Kifli.hu
- Industry: Online grocery retail
- Founded: 2019
- Headquarters: Budapest, Hungary
- Area served: Hungary
- Key people: Dániel Szabó (managing director)
- Revenue: HUF 57.1 billion (FY 2024/25)
- Parent: Rohlik Group
- Website: www.kifli.hu

= Kifli.hu =

Kifli.hu is a Hungarian online grocer owned by the Czech Rohlik Group. It launched in Budapest in late 2019 as the group's first expansion outside the Czech Republic.

During the 2020s, Kifli.hu grew into one of Hungary's largest e-commerce businesses. PwC ranked it second among online retailers operating in Hungary in both 2024 and 2025, behind Alza.hu, and first among online retailers of fast-moving consumer goods.

== History ==
Kifli.hu was created as the Hungarian counterpart of the Czech online supermarket Rohlik.cz.

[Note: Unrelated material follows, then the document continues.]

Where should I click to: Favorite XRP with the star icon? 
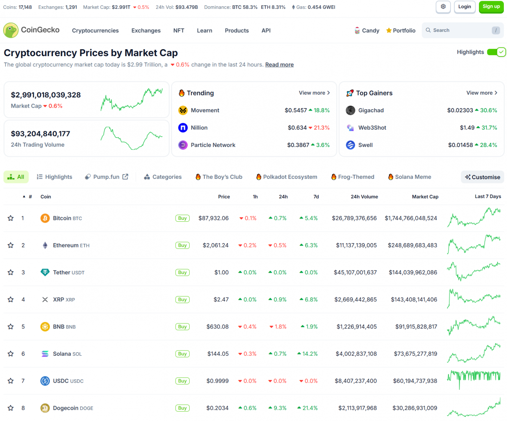click(11, 300)
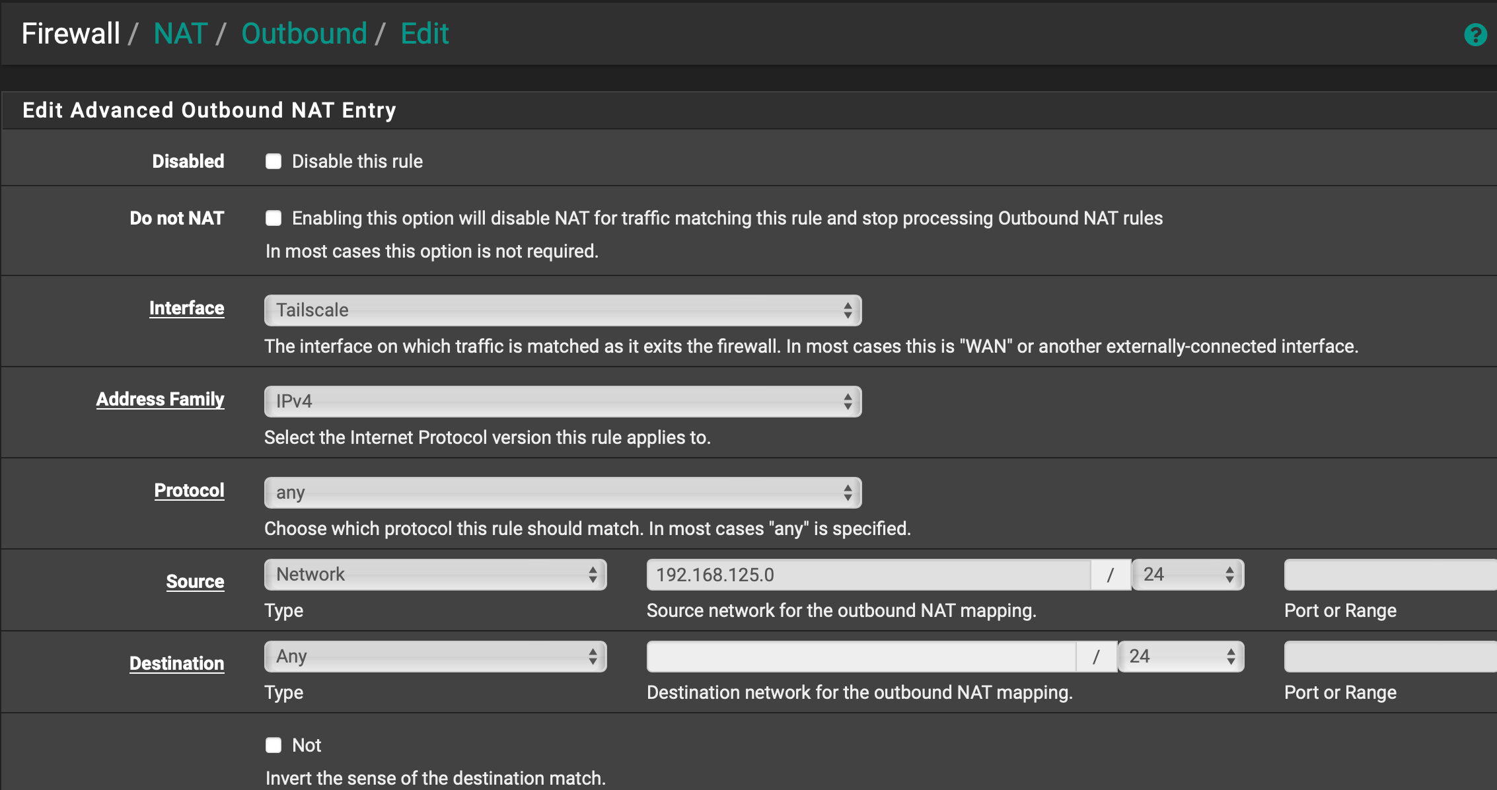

Its name comes from the Hungarian word kifli, a crescent-shaped bread roll similar to the Czech rohlík.

Rohlik prepared its entry into Hungary during 2019 and established a warehouse on Jászberényi Road in Budapest. The service began operating near the end of the year. About €5–6 million was invested in establishing the Hungarian operation.

Kifli entered a market in which supermarket chains including Tesco, Auchan and SPAR already offered online grocery delivery. Unlike the established chains, Kifli operated without physical stores and prepared orders in a central warehouse.

Demand rose sharply after the start of the COVID-19 pandemic and orders had increased about tenfold during 2020. Kifli then expanded its warehouse and delivery capacity, including deliveries beyond Budapest.

In September 2022, changes to Hungary's KATA small-business tax system disrupted Kifli's courier network. The company offered employment contracts to affected couriers, but around 150 left. Kifli temporarily reduced the number of available delivery slots while recruiting replacements.

Kifli remained loss-making during much of its expansion. Its accounts showed losses of around 5 billion forints in both 2021 and 2022. For the financial year from May 2024 to April 2025, Kifli.hu Shop Kft. reported net sales of 57.1 billion forints, up from 45.2 billion a year earlier, and a net loss of more than 3 billion forints.

Dániel Szabó became managing director and commercial director of Kifli.hu in February 2026.

== Logistics and fulfilment ==
Kifli.hu operates as an online-only supermarket, with orders prepared in fulfilment centres and delivered directly to customers.

In November 2025, the company opened a new automated fulfilment centre in Biatorbágy. The facility contains an automated storage system with about 60,000 bins moved by approximately 240 robots. It was designed to process up to 12,500 orders per day, roughly doubling Kifli's previous fulfilment capacity.

The new centre complemented Kifli's existing warehouse in Budapest and increased the company's capacity to expand its delivery area.

== Market position ==
Kifli.hu rose rapidly in Hungary's online retail market. In 2023, it ranked third among online retailers by domestic online turnover and first in its category for the second consecutive year.

In PwC's 2024 ranking, Kifli moved to second place overall, behind Alza.hu, while remaining the largest online grocery retailer for the third consecutive year. The positions were unchanged in 2025, with Kifli again ranking second overall and first in the category.